C. Les tailles de plan et les mouvements de caméra

Rappel :

  • Plan général : le décor et ses environs (ex : vue aérienne).
  • Plan d’ensemble : le décor entier.
  • Plan demi ensemble : la partie du décor où se joue l’action.
  • Plan moyen : personnage en pied et en action.
  • Plan américain : personnage coupé à mi-cuisse.
  • Plan rapproché : personnage coupé à la poitrine.
  • Gros plan : visage entier.
  • Très gros plan : une partie du visage. (Taille absente du film, sans doute parce qu’excessive.)
Le décor

 Plan général : 2emn, découverte du quartier (nuit finissante, toits de zinc, immeubles, place pavée, un omnibus arrive).

 Plan d’ensemble : 3emn, l’omnibus et quelques personnages, pris en plongée (rapprochement du spectateur). 4emn, découverte du Bonheur des Dames et 6e mn du Vieil Elbeuf (opposition des deux commerces : la caméra effectue un travelling pour présenter le grand magasin, alors qu’un plan fixe suffit pour la petite boutique de Baudu).

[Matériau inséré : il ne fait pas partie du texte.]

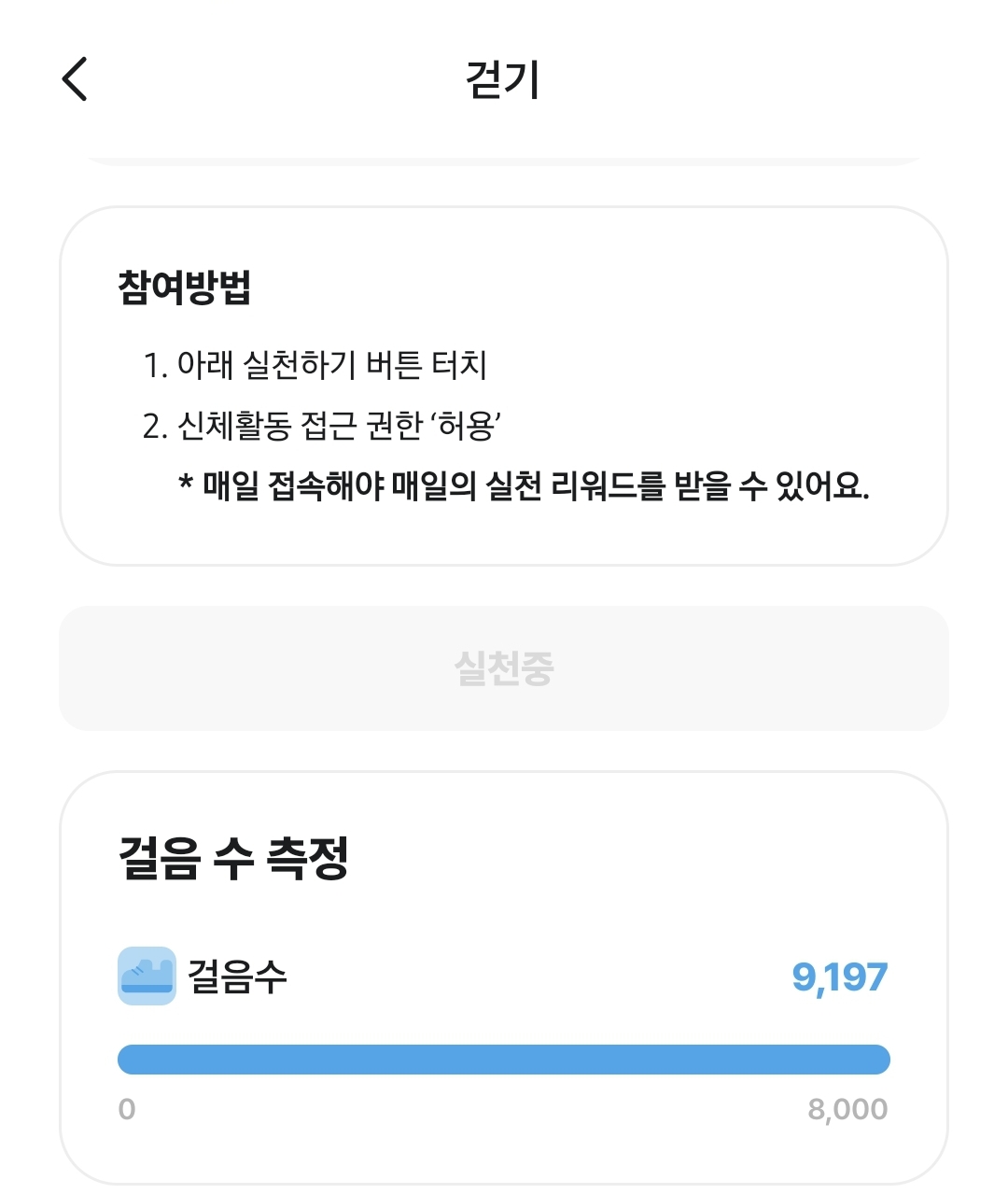Tap the numeral 1. of first step

point(155,365)
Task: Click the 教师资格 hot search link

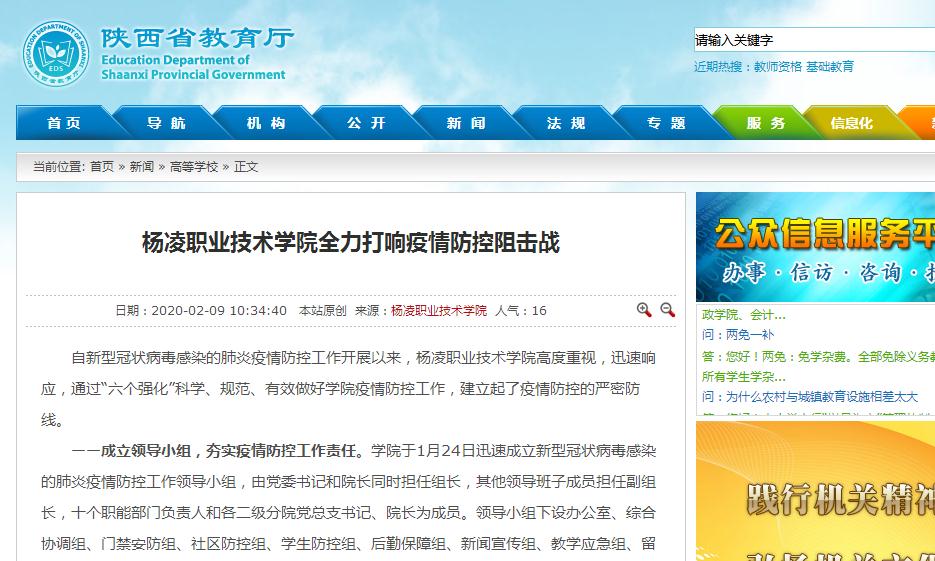Action: (777, 67)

 Plan demi-ensemble : 3emn, descente de l’omnibus de Denise et Pépé, aidés par Jean. (Le spectateur est encore assez loin : il découvre la petite famille, ne la connaît pas encore bien.)

Les personnages

 Plan moyen : 10emn, Mouret descend d’un fiacre avec une jeune femme richement vêtue (opposition omnibus de Denise et voiture particulière de Mouret).

 Plan américain : 6emn, Denise et ses frères en route vers le Vieil Elbeuf (le spectateur les connaît désormais mieux).

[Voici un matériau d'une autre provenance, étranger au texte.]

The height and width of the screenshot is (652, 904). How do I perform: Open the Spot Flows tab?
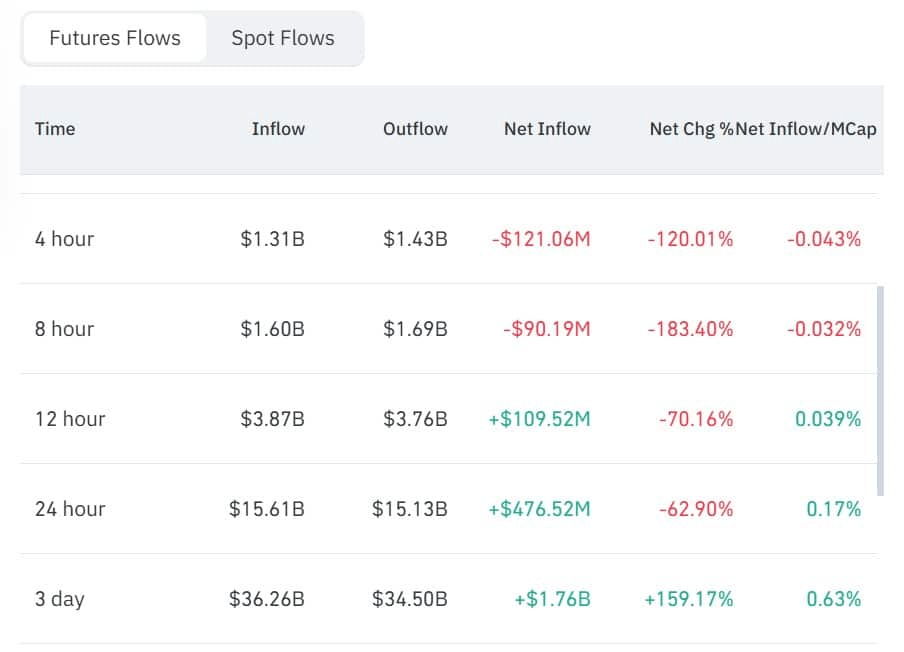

 Plan rapproché : 8emn, Baudu annonçant le malheur du Bonheur des Dames (passion du vieil homme mise en valeur par le rapprochement de la caméra).

 Entre le plan américain et le plan rapproché, la conversation de Mouret avec Desforges à la 13emn.

 Du plan rapproché au gros plan, 16emn, la douleur de Geneviève lorsqu’elle voit Colomban embrasser Clara Prunaire à la sortie du Bonheur des Dames. (Le spectateur entre dans l’intimité des pensées de cette jeune fille si discrète et secrète. On entend en fond sonore un bruit de voiture sur le pavé, comme pour annoncer sa mort prochaine ...)

Conclusion

Nous avons essayé de montrer qu’adaptation ne rimait décidément pas avec appauvrissement et que changement ne signifiait pas trahison. Toute adaptation est donc re-création et cette version du Bonheur des Dames, tout en respectant l’esprit du roman de Zola, a su trouver un nouveau sens, plus daté, apportant ainsi à ce regard sur l’histoire l’immortalité du septième art.